TikTok mengakui bahwa karyawan ByteDance di Tiongkok telah mengakses data warga Amerika, tetapi perusahaan tersebut membantah telah memberikan data tersebut kepada otoritas Tiongkok.

Untuk melindungi data, pemerintah AS, Komisi Eropa, dan pemerintah Inggris telah melarang TikTok dari perangkat kerja karyawan mereka pada tahun 2023.

- Larangan remaja di Australia -

Larangan tersebut tidak menghentikan pertumbuhan TikTok.

Dengan lebih dari satu miliar pengguna aktif di seluruh dunia, platform tersebut merupakan fenomena bagi kaum muda yang tertarik dengan video-videonya yang sangat singkat dan tidak pernah berakhir.

Hampir sepertiga pengguna TikTok berusia antara 10 dan 19 tahun, menurut lembaga Wallaroo.

Namun, keberhasilan itu telah menimbulkan tuduhan bahwa platform tersebut mendorong penyebaran misinformasi dan konten ilegal, kekerasan, atau pornografi, khususnya di kalangan anak muda.

TikTok adalah salah satu dari banyak platform yang menjadi sasaran undang-undang penting yang disahkan di Australia pada bulan November yang melarang anak di bawah 16 tahun mengakses media sosial.

Perusahaan media sosial yang gagal mematuhi undang-undang tersebut menghadapi denda hingga Aus$50 juta (US$32,5 juta) karena "pelanggaran sistemik".

TikTok mengatakan bahwa mereka "kecewa" dengan undang-undang Australia tersebut, dengan mengklaim bahwa undang-undang tersebut dapat mendorong anak muda ke "sudut-sudut internet yang lebih gelap".

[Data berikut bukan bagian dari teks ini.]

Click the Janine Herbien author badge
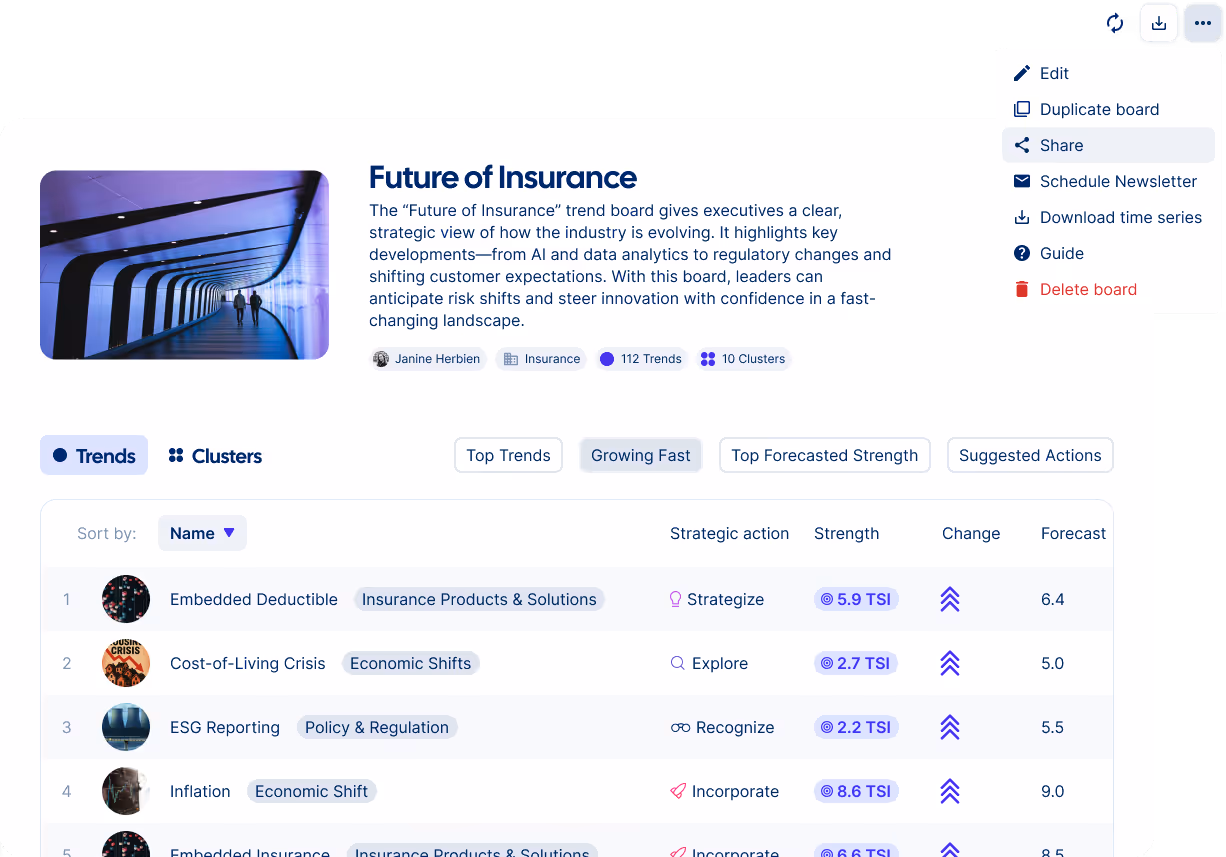428,359
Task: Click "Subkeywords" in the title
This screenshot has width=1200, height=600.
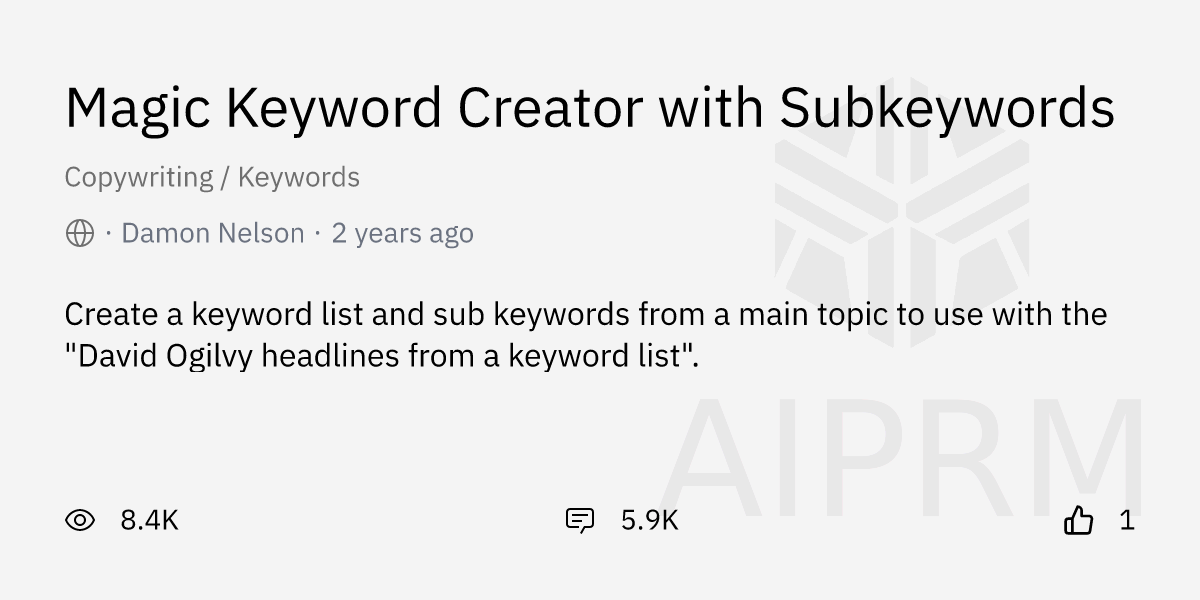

- Algoritma yang tidak transparan -

Fitur penyuntingan dan algoritmanya yang canggih telah membuatnya tetap unggul, menarik banyak kreator dan influencer serta menciptakan banyak kontennya sendiri.

Namun, algoritmanya tidak transparan dan sering dituduh mengarahkan pengguna ke silo konten digital.

Karyawan TikTok dan ByteDance juga secara manual meningkatkan jumlah penayangan pada konten tertentu, menurut sebuah laporan di Forbes.

TikTok mengatakan promosi manual hanya memengaruhi sebagian kecil video yang direkomendasikan.

Pada bulan Agustus, perusahaan tersebut, di bawah tekanan dari regulator Uni Eropa, terpaksa membuang fitur dalam spinoff TikTok Lite-nya di Prancis dan Spanyol yang memberi penghargaan kepada pengguna atas waktu yang dihabiskan di depan layar mereka.

Dalam program penghargaan tersebut, pengguna berusia 18 tahun ke atas dapat memperoleh poin untuk ditukar dengan barang-barang seperti voucher atau kartu hadiah dengan menyukai dan menonton video.

Uni Eropa menuduhnya berpotensi memiliki "dampak yang sangat adiktif".


- Disinformasi -

Aplikasi tersebut secara teratur dituduh membahayakan pengguna dengan penyebaran video "tantangan" yang berbahaya.

Beberapa anak dilaporkan meninggal saat mencoba meniru apa yang disebut tantangan pingsan, yang melibatkan pengguna menahan napas hingga pingsan.

Dan sekitar seperlima video tentang isu-isu topikal seperti invasi Rusia ke Ukraina ditemukan palsu atau menyesatkan dalam sebuah studi oleh kelompok misinformasi NewsGuard.

AFP, bersama dengan lebih dari selusin organisasi pemeriksa fakta, dibayar oleh TikTok di beberapa negara di Asia dan Oseania, Eropa, Timur Tengah, dan Amerika Latin yang berbahasa Spanyol untuk memverifikasi video yang berpotensi mengandung informasi palsu yang dimoderasi secara internal. Video tersebut dihapus oleh TikTok jika informasinya terbukti salah oleh tim AFP seperti dilaporkan Bangkok Post.